═════ Excerpt provided ═════

Fiaccadori, E, Sabatino, A, Barazzoni, R, Carrero, JJ, Cupisti, A, De Waele, E, Jonckheer, J, Singer, P, Cuerda, C
Clinical nutrition (Edinburgh, Scotland). 2021;(4):1644-1668
Abstract
Acute kidney disease (AKD) - which includes acute kidney injury (AKI) - and chronic kidney disease (CKD) are highly prevalent among hospitalized patients, including those in nephrology and medicine wards, surgical wards, and intensive care units (ICU), and they have important metabolic and nutritional consequences. Moreover, in case kidney replacement therapy (KRT) is started, whatever is the modality used, the possible impact on nutritional profiles, substrate balance, and nutritional treatment processes cannot be neglected. The present guideline is aimed at providing evidence-based recommendations for clinical nutrition in hospitalized patients with AKD and CKD. Due to the significant heterogeneity of this patient population as well as the paucity of high-quality evidence data, the present guideline is to be intended as a basic framework of both evidence and - in most cases - expert opinions, aggregated in a structured consensus process, in order to update the two previous ESPEN Guidelines on Enteral (2006) and Parenteral (2009) Nutrition in Adult Renal Failure. Nutritional care for patients with stable CKD (i.e., controlled protein content diets/low protein diets with or without amino acid/ketoanalogue integration in outpatients up to CKD stages four and five), nutrition in kidney transplantation, and pediatric kidney disease will not be addressed in the present guideline.

═════ Source material ═════

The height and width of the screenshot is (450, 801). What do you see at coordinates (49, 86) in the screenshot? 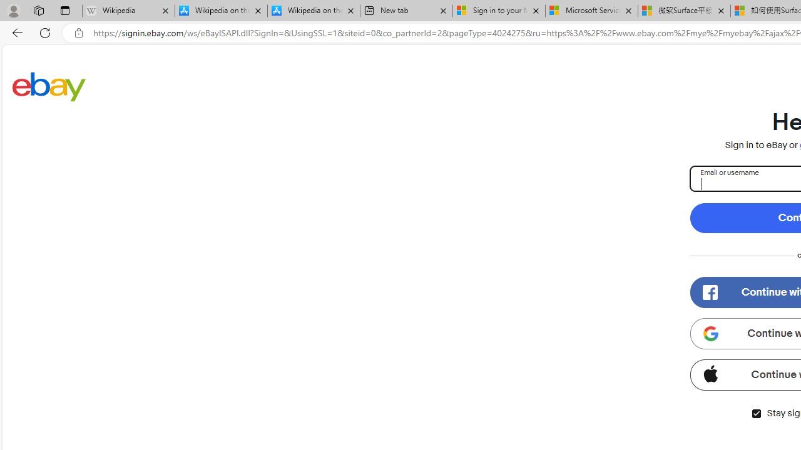
I see `'eBay Home'` at bounding box center [49, 86].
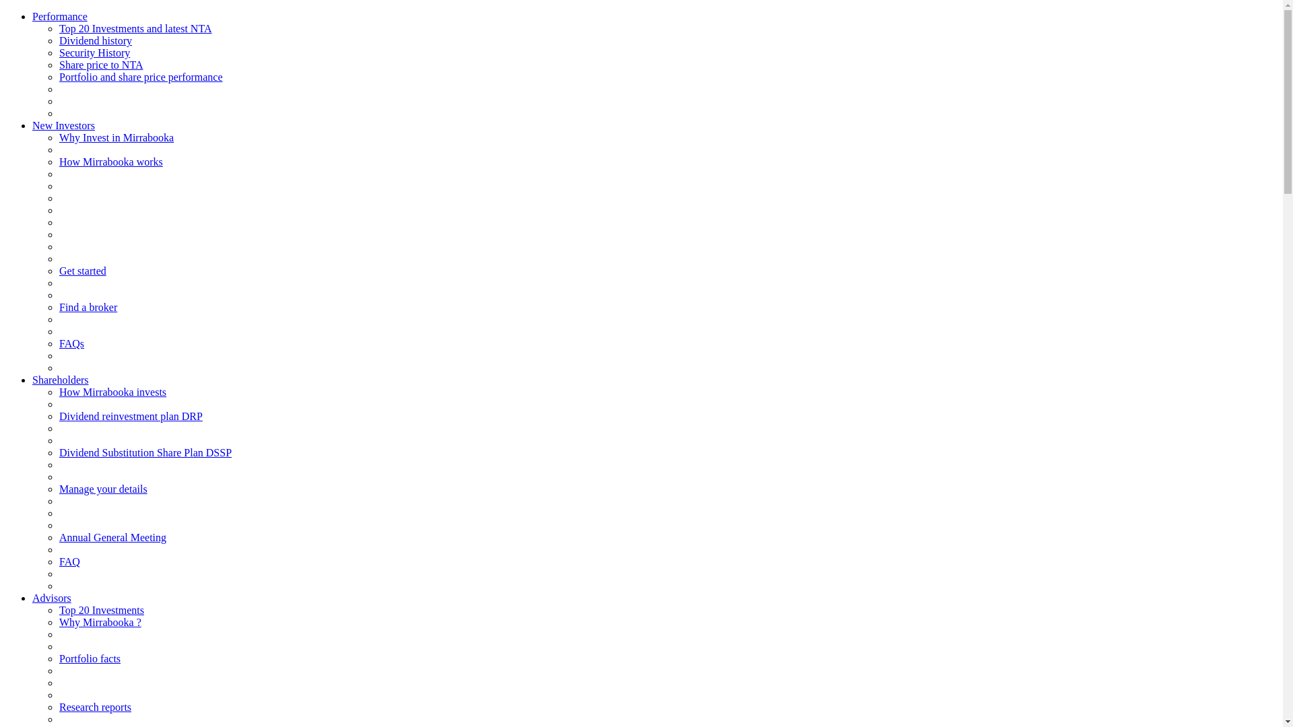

═════

**What the exercise asks:**
Condense the abstract's paragraph that opens "Acute kidney disease (AKD)" into a brief bulleted list, keeping its main facts. None of the material is needed here.

**Result:**
- Acute kidney disease (AKD), which includes acute kidney injury (AKI), and chronic kidney disease (CKD) are highly prevalent among hospitalized patients in nephrology and medicine wards, surgical wards, and ICUs. They have important metabolic and nutritional consequences.
- Kidney replacement therapy (KRT), whatever the modality, can affect nutritional profiles, substrate balance, and nutritional treatment.
- The guideline gives evidence-based recommendations for clinical nutrition in hospitalized patients with AKD and CKD.
- Because the patient population is highly heterogeneous and high-quality evidence is scarce, the guideline is a basic framework of evidence and, in most cases, expert opinion reached through a structured consensus process.
- It updates the earlier ESPEN Guidelines on Enteral (2006) and Parenteral (2009) Nutrition in Adult Renal Failure.
- It does not cover nutritional care for stable CKD (such as controlled-protein or low-protein diets for outpatients up to stages four and five), nutrition in kidney transplantation, or pediatric kidney disease.